[BEGIN Source material]

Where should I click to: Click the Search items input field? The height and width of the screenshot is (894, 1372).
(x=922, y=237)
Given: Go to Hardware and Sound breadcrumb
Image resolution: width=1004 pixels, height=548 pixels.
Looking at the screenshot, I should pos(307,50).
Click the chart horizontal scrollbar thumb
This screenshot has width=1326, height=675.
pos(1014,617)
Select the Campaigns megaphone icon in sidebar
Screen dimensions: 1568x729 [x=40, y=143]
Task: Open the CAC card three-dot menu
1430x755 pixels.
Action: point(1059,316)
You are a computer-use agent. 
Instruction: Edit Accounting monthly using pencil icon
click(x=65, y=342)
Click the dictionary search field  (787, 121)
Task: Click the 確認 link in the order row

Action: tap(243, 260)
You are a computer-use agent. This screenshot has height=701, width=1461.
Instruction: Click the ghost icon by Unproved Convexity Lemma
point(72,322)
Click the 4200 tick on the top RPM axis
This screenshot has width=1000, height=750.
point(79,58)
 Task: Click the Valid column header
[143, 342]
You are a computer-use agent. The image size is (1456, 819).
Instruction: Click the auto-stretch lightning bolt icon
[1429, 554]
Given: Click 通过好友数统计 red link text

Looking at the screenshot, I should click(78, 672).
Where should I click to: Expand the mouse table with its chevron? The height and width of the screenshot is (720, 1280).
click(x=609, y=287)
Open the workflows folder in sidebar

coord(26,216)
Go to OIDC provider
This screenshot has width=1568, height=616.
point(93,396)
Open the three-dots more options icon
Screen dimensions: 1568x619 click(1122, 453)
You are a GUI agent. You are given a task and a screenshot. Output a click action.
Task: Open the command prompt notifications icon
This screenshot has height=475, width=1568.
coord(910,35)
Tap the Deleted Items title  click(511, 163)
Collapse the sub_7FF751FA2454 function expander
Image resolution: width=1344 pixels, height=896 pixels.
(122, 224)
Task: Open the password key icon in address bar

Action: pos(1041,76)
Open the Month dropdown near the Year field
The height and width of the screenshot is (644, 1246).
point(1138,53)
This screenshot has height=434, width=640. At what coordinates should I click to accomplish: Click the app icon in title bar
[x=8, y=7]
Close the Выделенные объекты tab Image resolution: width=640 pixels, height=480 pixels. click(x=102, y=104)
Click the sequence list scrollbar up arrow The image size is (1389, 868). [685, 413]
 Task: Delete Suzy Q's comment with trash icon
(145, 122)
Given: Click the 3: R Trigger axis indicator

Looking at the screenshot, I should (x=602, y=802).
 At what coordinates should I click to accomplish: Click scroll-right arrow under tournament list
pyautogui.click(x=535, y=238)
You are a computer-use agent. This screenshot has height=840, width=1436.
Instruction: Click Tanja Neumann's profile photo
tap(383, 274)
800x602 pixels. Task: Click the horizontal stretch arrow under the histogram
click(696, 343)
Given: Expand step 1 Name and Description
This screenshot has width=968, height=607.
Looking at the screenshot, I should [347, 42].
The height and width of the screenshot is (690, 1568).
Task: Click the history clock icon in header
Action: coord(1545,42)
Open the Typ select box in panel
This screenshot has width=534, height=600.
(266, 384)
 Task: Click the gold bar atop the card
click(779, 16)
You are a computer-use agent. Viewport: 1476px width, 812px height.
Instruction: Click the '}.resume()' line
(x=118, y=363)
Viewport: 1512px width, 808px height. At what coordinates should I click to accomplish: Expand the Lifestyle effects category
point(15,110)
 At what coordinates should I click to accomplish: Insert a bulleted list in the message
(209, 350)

[END Source material]

» **The exercise**: Output every line of the data above as a JSON list of strings, one string per line, and leave out the blank lines.

» **Reply to the exercise**:
[
  "Where should I click to: Click the Search items input field? The height and width of the screenshot is (894, 1372).",
  "(x=922, y=237)",
  "Given: Go to Hardware and Sound breadcrumb",
  "Image resolution: width=1004 pixels, height=548 pixels.",
  "Looking at the screenshot, I should pos(307,50).",
  "Click the chart horizontal scrollbar thumb",
  "This screenshot has width=1326, height=675.",
  "pos(1014,617)",
  "Select the Campaigns megaphone icon in sidebar",
  "Screen dimensions: 1568x729 [x=40, y=143]",
  "Task: Open the CAC card three-dot menu",
  "1430x755 pixels.",
  "Action: point(1059,316)",
  "You are a computer-use agent. ",
  "Instruction: Edit Accounting monthly using pencil icon",
  "click(x=65, y=342)",
  "Click the dictionary search field  (787, 121)",
  "Task: Click the 確認 link in the order row",
  "Action: tap(243, 260)",
  "You are a computer-use agent. This screenshot has height=701, width=1461.",
  "Instruction: Click the ghost icon by Unproved Convexity Lemma",
  "point(72,322)",
  "Click the 4200 tick on the top RPM axis",
  "This screenshot has width=1000, height=750.",
  "point(79,58)",
  " Task: Click the Valid column header",
  "[143, 342]",
  "You are a computer-use agent. The image size is (1456, 819).",
  "Instruction: Click the auto-stretch lightning bolt icon",
  "[1429, 554]",
  "Given: Click 通过好友数统计 red link text",
  "Looking at the screenshot, I should click(78, 672).",
  "Where should I click to: Expand the mouse table with its chevron? The height and width of the screenshot is (720, 1280).",
  "click(x=609, y=287)",
  "Open the workflows folder in sidebar",
  "coord(26,216)",
  "Go to OIDC provider",
  "This screenshot has width=1568, height=616.",
  "point(93,396)",
  "Open the three-dots more options icon",
  "Screen dimensions: 1568x619 click(1122, 453)",
  "You are a GUI agent. You are given a task and a screenshot. Output a click action.",
  "Task: Open the command prompt notifications icon",
  "This screenshot has height=475, width=1568.",
  "coord(910,35)",
  "Tap the Deleted Items title  click(511, 163)",
  "Collapse the sub_7FF751FA2454 function expander",
  "Image resolution: width=1344 pixels, height=896 pixels.",
  "(122, 224)",
  "Task: Open the password key icon in address bar",
  "Action: pos(1041,76)",
  "Open the Month dropdown near the Year field",
  "The height and width of the screenshot is (644, 1246).",
  "point(1138,53)",
  "This screenshot has height=434, width=640. At what coordinates should I click to accomplish: Click the app icon in title bar",
  "[x=8, y=7]",
  "Close the Выделенные объекты tab Image resolution: width=640 pixels, height=480 pixels. click(x=102, y=104)",
  "Click the sequence list scrollbar up arrow The image size is (1389, 868). [685, 413]",
  " Task: Delete Suzy Q's comment with trash icon",
  "(145, 122)",
  "Given: Click the 3: R Trigger axis indicator",
  "Looking at the screenshot, I should (x=602, y=802).",
  " At what coordinates should I click to accomplish: Click scroll-right arrow under tournament list",
  "pyautogui.click(x=535, y=238)",
  "You are a computer-use agent. This screenshot has height=840, width=1436.",
  "Instruction: Click Tanja Neumann's profile photo",
  "tap(383, 274)",
  "800x602 pixels. Task: Click the horizontal stretch arrow under the histogram",
  "click(696, 343)",
  "Given: Expand step 1 Name and Description",
  "This screenshot has width=968, height=607.",
  "Looking at the screenshot, I should [347, 42].",
  "The height and width of the screenshot is (690, 1568).",
  "Task: Click the history clock icon in header",
  "Action: coord(1545,42)",
  "Open the Typ select box in panel",
  "This screenshot has width=534, height=600.",
  "(266, 384)",
  " Task: Click the gold bar atop the card",
  "click(779, 16)",
  "You are a computer-use agent. Viewport: 1476px width, 812px height.",
  "Instruction: Click the '}.resume()' line",
  "(x=118, y=363)",
  "Viewport: 1512px width, 808px height. At what coordinates should I click to accomplish: Expand the Lifestyle effects category",
  "point(15,110)",
  " At what coordinates should I click to accomplish: Insert a bulleted list in the message",
  "(209, 350)"
]